What to do: Where the records below show the word "will" in a line, please copy that line.

──────── Provided data ────────

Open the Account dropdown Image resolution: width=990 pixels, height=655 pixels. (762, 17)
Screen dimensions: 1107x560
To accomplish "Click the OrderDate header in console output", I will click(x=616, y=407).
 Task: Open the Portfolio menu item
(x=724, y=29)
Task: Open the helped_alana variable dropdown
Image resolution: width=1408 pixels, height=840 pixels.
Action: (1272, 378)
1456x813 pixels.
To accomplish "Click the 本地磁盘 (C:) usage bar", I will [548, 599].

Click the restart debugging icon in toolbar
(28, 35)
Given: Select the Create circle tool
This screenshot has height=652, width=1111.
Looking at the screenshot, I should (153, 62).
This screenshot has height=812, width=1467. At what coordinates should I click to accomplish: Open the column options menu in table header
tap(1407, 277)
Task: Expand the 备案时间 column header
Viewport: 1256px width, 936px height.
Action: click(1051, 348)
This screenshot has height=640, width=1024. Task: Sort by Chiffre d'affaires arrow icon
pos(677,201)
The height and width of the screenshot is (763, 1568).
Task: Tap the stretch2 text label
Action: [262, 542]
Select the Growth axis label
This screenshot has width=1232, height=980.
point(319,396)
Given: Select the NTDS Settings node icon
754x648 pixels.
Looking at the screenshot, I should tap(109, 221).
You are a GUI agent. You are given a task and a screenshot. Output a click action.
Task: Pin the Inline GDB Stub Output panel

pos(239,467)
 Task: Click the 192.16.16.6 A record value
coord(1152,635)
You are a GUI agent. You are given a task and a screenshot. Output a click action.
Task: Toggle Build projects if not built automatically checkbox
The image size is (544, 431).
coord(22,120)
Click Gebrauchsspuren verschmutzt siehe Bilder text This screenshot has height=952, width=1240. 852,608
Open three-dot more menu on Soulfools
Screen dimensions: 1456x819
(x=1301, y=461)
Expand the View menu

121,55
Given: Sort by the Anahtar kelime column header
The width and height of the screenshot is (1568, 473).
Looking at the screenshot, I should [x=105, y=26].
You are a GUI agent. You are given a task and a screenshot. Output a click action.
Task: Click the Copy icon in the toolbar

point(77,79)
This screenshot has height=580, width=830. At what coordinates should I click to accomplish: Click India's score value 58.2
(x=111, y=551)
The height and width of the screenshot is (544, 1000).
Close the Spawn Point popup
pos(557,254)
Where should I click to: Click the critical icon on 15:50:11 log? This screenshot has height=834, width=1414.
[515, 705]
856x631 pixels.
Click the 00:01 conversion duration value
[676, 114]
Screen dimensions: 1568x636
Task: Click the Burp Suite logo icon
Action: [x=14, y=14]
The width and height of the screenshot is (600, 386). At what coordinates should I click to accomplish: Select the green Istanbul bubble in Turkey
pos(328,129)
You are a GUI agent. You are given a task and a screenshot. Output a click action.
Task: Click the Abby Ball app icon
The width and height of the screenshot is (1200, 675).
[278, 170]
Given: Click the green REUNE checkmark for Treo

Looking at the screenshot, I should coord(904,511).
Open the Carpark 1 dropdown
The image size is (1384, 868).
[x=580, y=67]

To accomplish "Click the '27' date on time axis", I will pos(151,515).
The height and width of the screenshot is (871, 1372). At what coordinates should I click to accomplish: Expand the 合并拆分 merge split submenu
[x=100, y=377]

────────

Expected answer:
To accomplish "Click the OrderDate header in console output", I will click(x=616, y=407).
To accomplish "Click the 本地磁盘 (C:) usage bar", I will [548, 599].
To accomplish "Click the '27' date on time axis", I will pos(151,515).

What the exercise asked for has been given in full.